Une étape cruciale vient d’être franchie pour l’économie Congolaise. L’Assemblée Nationale a adopté, dimanche 15 juin, à une écrasante majorité de 354 voix sur 363 votants, la loi modificative de la loi n° 22/069 du 27 décembre 2022 relative à l’activité et au contrôle des établissements de crédit. Ce vote marque le début d’une réforme structurelle majeure du secteur bancaire en République Démocratique du Congo (RDC).
Portée par Olivier Kasanda Katuala, député et membre de la majorité présidentielle, cette réforme vise à aligner le cadre juridique Congolais sur les standards régionaux et internationaux, en vue d’encourager la bancarisation, de renforcer la compétitivité du secteur et de favoriser la relance économique, conformément à la vision du Chef de l’État, Félix-Antoine Tshisekedi Tshilombo.
Un secteur asphyxié par des exigences inadaptées
Depuis juillet 2023, les quinze (15) banques Congolaises opéraient dans un vide juridique, incapables de satisfaire à l’obligation d’avoir au moins quatre actionnaires significatifs, une disposition sans équivalent ailleurs en Afrique. Cette contrainte a mis en péril la légalité des banques, particulièrement celles dont l’actionnariat est unique ou fortement concentré, comme c’est le cas des filiales panafricaines et internationales.
De plus, le cadre réglementaire imposé par la Banque Centrale du Congo (BCC) reste parmi les plus rigides du continent. Avec un capital social minimum de 50 millions USD, bien au-dessus de celui exigé dans des régions comme la CEMAC ou l’UEMOA (10 à 25 millions USD), et des frais d’agrément très élevés, la RDC s’était rendue peu attrayante pour les investisseurs.
Les réformes introduites
Malgré les résistances du Ministère des Finances et de la BCC, favorables au maintien du statu quo, la nouvelle loi apporte plusieurs réformes majeures : Suppression de l’obligation des quatre actionnaires significatifs, supprimant un frein majeur à la structuration des banques locales ; Allègement de la gouvernance, avec l’instauration d’un minimum de deux actionnaires ; et Simplification des exigences d’actionnariat, pour mieux refléter les pratiques internationales.
Nouvelle autorité pour la BCC, désormais habilitée à fixer les quotités de participation des actionnaires, bien que cette disposition suscite des inquiétudes quant à l’indépendance des structures bancaires.
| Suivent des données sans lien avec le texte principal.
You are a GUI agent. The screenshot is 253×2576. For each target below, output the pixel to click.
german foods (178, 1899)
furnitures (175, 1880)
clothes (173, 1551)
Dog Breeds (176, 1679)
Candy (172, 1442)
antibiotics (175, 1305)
Si cette réforme est un signal fort en faveur de la modernisation du secteur, les risques restent nombreux. Le phénomène de « De-risking », qui pousse certaines institutions financières internationales à se désengager du marché congolais par crainte de blanchiment ou de financement du terrorisme, continue d'affaiblir la crédibilité du système bancaire.
Olivier Kasanda Katuala, auteur de la tribune qui accompagne cette réforme, insiste : « Ces ajustements répondent à l’urgence de restaurer la conformité légale des banques et de renforcer l’attractivité du secteur ». Il plaide également pour une révision de l’article autorisant la BCC à fixer les quotités, afin de préserver la liberté actionnariale, garante de la confiance des investisseurs.
Prochaines étapes
La loi doit encore passer l’épreuve du Sénat en septembre 2025, où elle sera examinée par la commission Économie et Finances (Ecofin). En cas d’approbation, elle sera transmise à la Présidence pour promulgation.
Cette réforme, si elle est définitivement adoptée, pourrait constituer une avancée décisive pour la relance économique de la RDC, dont le taux de bancarisation demeure inférieur à 10 %. Un signal fort, à la fois pour les opérateurs économiques, les partenaires financiers et la population congolaise en quête d’inclusion financière.